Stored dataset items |
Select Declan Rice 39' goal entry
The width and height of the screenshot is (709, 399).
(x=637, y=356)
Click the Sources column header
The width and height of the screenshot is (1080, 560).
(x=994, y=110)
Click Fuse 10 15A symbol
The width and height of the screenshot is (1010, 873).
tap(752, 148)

ABOUT THIS TASK | All of the records above are to be copied exactly.

RESULT FOR THIS TASK |
Select Declan Rice 39' goal entry
The width and height of the screenshot is (709, 399).
(x=637, y=356)
Click the Sources column header
The width and height of the screenshot is (1080, 560).
(x=994, y=110)
Click Fuse 10 15A symbol
The width and height of the screenshot is (1010, 873).
tap(752, 148)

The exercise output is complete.